#### REQUEST
Transcribe every line from the one containing "Image resolution: width=1080" down to the one containing "rank-number: 7 is", including both of those lines, without changing anything. Reproduce only those lines.

#### RECORDS TO PROCESS
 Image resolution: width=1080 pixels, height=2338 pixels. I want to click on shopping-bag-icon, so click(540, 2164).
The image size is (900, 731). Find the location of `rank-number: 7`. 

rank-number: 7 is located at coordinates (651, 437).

--

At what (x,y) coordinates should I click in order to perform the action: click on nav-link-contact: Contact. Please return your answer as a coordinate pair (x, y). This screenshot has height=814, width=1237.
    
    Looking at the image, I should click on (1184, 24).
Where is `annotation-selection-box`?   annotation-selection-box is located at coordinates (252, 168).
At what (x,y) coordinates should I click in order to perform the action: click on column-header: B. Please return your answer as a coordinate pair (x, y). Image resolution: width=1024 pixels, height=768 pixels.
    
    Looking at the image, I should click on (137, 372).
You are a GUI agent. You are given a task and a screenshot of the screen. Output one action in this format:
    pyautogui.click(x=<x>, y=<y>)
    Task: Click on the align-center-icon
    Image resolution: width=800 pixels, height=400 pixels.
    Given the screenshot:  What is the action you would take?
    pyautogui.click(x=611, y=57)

#### RESULT OF THIS TASK
 Image resolution: width=1080 pixels, height=2338 pixels. I want to click on shopping-bag-icon, so click(540, 2164).
The image size is (900, 731). Find the location of `rank-number: 7`. 

rank-number: 7 is located at coordinates (651, 437).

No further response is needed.